• _List of tasks_
A – Reproduce a passage from the mm owner patch message, starting at the words "To: Linus Torvalds" and ending after the words "or page migration.".
B – In the mm owner patch message, what setting makes the race easier to see?
C – Pick up the mm owner patch message where it stops and continue writing it.

• _Page excerpt_
· · ·

All of lore.kernel.org
 help / color / mirror / Atom feed
* [PATCH] mm owner: fix race between swapoff and exit
@ 2008-09-25  0:25 Hugh Dickins, Balbir Singh
  2008-09-26 10:58 ` Jiri Slaby
  2008-09-28 22:09 ` Hugh Dickins, Balbir Singh
  0 siblings, 2 replies; 7+ messages in thread
From: Hugh Dickins, Balbir Singh @ 2008-09-25  0:25 UTC (permalink / raw)
  To: Linus Torvalds
  Cc: Andrew Morton, Balbir Singh, Jiri Slaby, Daisuke Nishimura,
	KAMEZAWA Hiroyuki, Paul Menage, linux-mm

There's a race between mm->owner assignment and swapoff, more easily
seen when task slab poisoning is turned on.  The condition occurs when
try_to_unuse() runs in parallel with an exiting task.  A similar race
can occur with callers of get_task_mm(), such as /proc/<pid>/<mmstats>
or ptrace or page migration.

· · ·

• _Records_
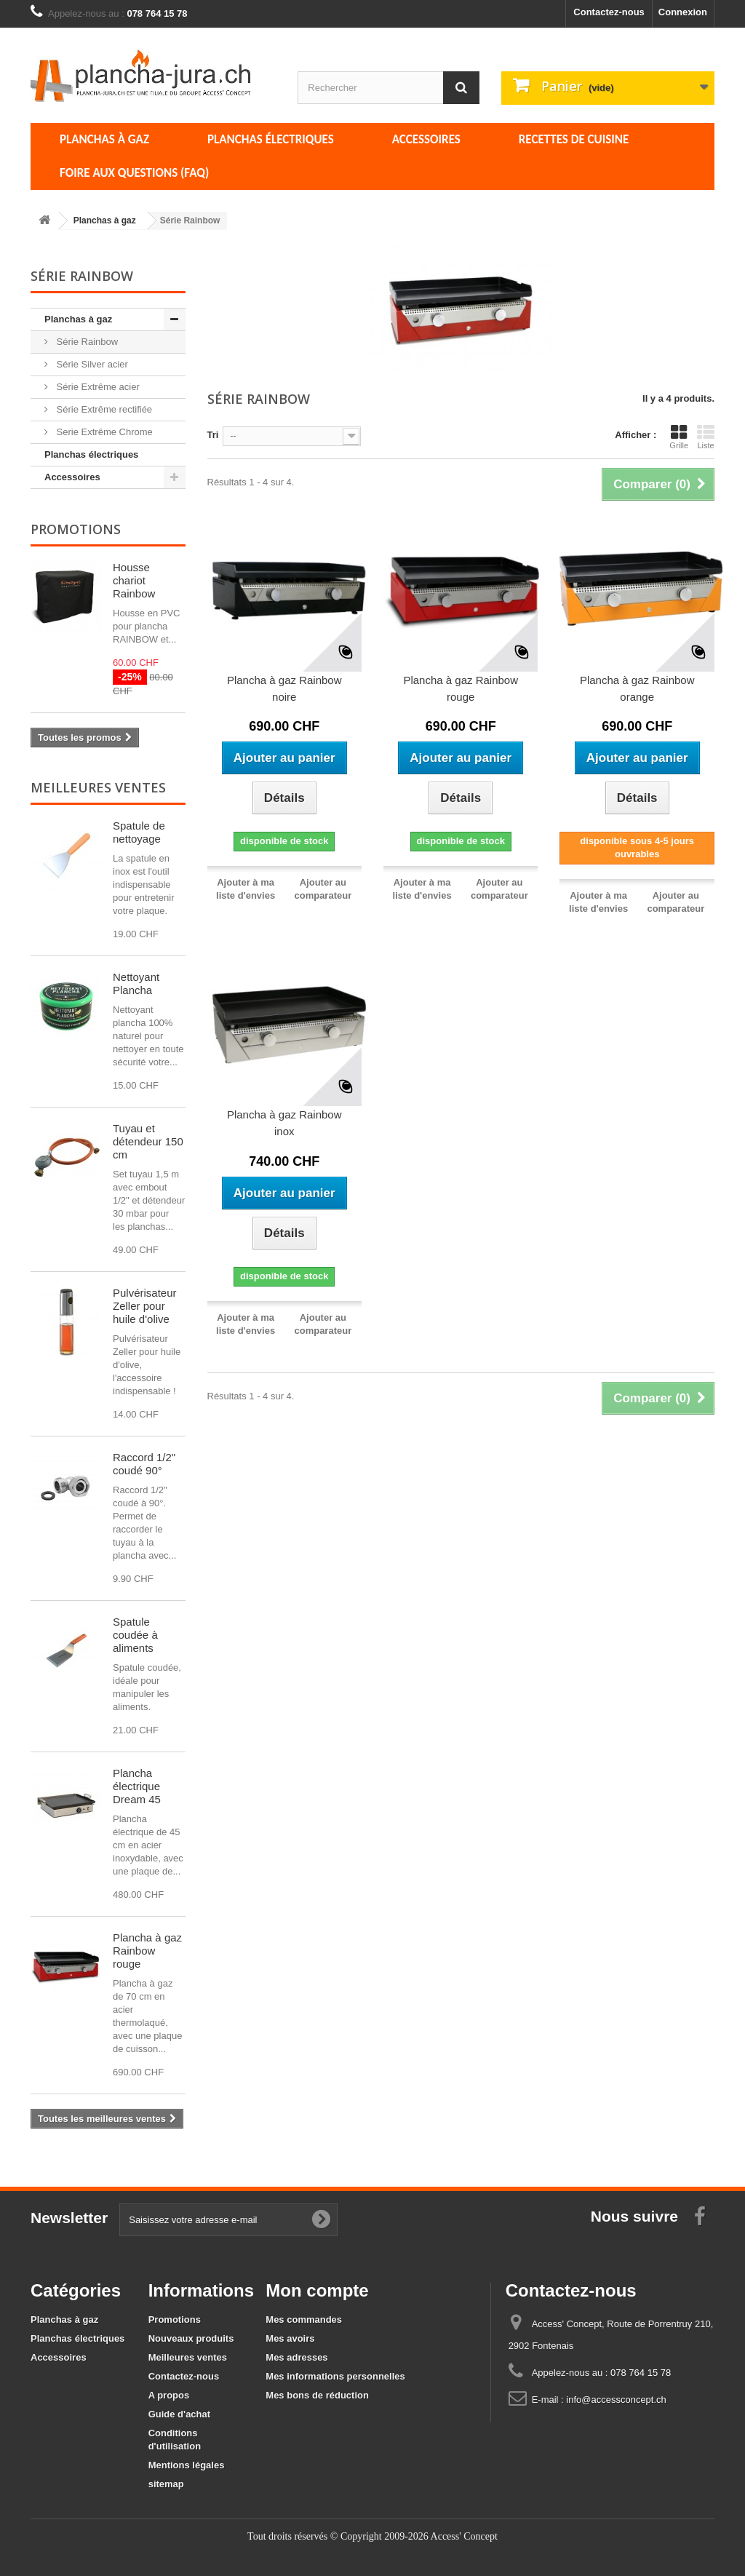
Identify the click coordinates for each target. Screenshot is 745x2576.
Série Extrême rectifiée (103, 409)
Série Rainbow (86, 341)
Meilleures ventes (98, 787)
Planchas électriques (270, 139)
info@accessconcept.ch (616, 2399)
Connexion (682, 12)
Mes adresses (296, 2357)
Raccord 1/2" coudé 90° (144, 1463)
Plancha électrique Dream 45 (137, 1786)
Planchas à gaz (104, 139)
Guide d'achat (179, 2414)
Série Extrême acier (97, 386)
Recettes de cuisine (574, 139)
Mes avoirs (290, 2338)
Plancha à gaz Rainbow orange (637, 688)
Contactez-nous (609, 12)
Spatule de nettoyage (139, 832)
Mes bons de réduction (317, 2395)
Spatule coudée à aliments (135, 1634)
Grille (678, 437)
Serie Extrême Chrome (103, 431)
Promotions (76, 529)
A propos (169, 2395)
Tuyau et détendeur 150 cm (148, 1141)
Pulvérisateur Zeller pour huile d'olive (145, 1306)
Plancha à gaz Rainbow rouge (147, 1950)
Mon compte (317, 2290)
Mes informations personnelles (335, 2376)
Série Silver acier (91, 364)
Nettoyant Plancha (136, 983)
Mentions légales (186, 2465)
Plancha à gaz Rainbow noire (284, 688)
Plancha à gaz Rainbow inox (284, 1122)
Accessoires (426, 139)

· · ·

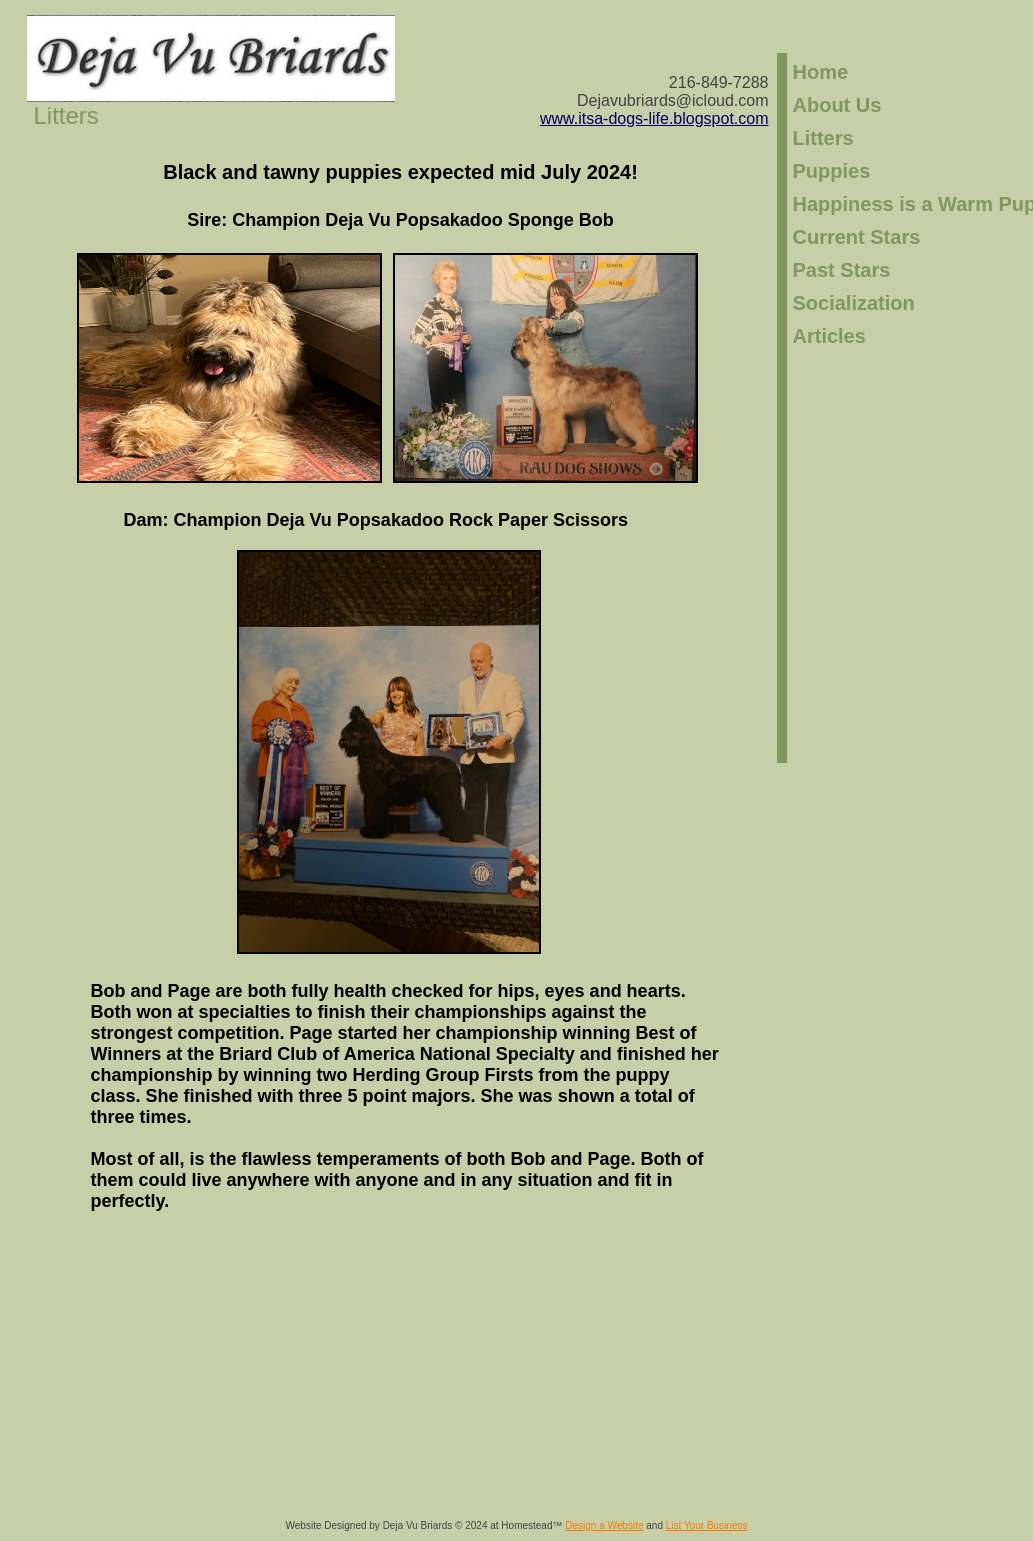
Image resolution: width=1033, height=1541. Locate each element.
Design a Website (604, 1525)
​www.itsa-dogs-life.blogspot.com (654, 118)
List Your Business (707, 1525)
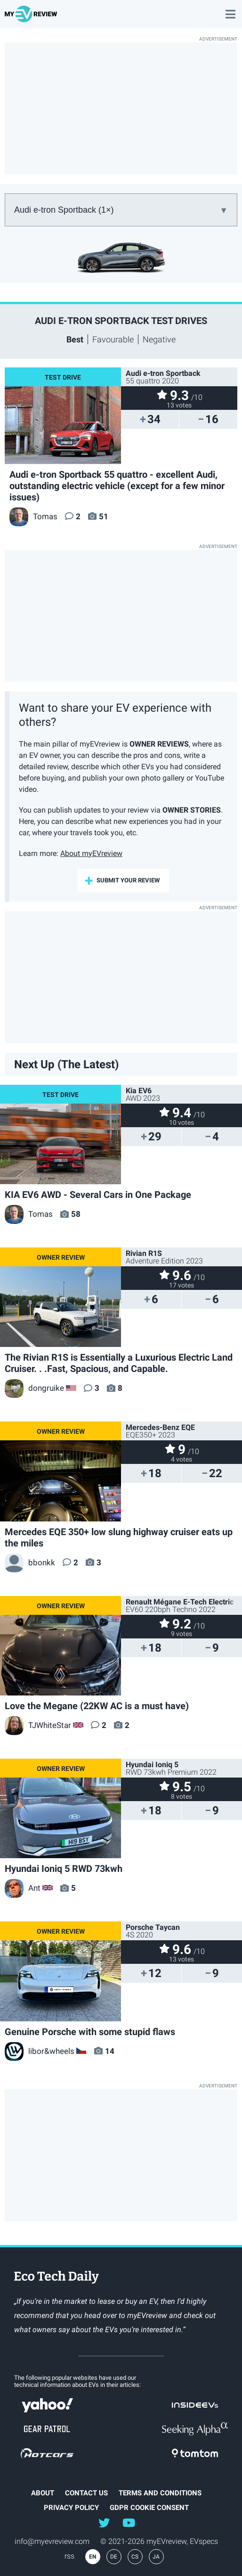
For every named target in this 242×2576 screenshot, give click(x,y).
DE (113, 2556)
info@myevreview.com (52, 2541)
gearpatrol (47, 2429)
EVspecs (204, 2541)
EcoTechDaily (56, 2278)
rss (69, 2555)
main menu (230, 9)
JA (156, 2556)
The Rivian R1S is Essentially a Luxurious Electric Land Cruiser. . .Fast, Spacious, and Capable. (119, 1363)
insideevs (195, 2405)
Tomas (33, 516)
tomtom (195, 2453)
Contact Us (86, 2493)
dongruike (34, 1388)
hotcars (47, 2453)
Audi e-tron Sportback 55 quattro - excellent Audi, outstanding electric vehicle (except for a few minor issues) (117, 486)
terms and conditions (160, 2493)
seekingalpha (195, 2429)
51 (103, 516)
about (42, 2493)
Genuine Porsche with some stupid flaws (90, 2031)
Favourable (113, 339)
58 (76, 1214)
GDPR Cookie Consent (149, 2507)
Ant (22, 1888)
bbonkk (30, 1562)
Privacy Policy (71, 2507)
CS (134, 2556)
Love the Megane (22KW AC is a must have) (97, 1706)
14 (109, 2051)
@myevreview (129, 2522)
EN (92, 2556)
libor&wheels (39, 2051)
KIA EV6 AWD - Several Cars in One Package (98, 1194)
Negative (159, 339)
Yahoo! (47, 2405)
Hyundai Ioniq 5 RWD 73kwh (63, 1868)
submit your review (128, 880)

· · ·

• _Results for each task_
A –
To: Linus Torvalds
  Cc: Andrew Morton, Balbir Singh, Jiri Slaby, Daisuke Nishimura,
	KAMEZAWA Hiroyuki, Paul Menage, linux-mm

There's a race between mm->owner assignment and swapoff, more easily
seen when task slab poisoning is turned on.  The condition occurs when
try_to_unuse() runs in parallel with an exiting task.  A similar race
can occur with callers of get_task_mm(), such as /proc/<pid>/<mmstats>
or ptrace or page migration.

B – Task slab poisoning being turned on.

C –
CPU0                                    CPU1
                                        try_to_unuse
                                        looks at mm = task0->mm
                                        increments mm->mm_users
task 0 exits
mm->owner needs to be updated, but no
new owner is found (mm_users > 1, but
no other task has task->mm = task0->mm)
mm_update_next_owner() leaves
                                        mmput(mm) decrements mm->mm_users
task0 freed
                                        dereferencing mm->owner fails

The fix is to notify the subsystem via mm_owner_changed callback(),
if no new owner is found, by specifying the new task as NULL.

Jiri Slaby:
mm->owner was set to NULL prior to calling cgroup_mm_owner_callbacks(), but
must be set after that, so as not to pass NULL as old owner causing oops.

Daisuke Nishimura:
mm_update_next_owner() may set mm->owner to NULL, but mem_cgroup_from_task()
and its callers need to take account of this situation to avoid oops.

Hugh Dickins:
Lockdep warning and hang below exec_mmap() when testing these patches.
exit_mm() up_reads mmap_sem before calling mm_update_next_owner(),
so exec_mmap() now needs to do the same.  And with that repositioning,
there's now no point in mm_need_new_owner() allowing for NULL mm.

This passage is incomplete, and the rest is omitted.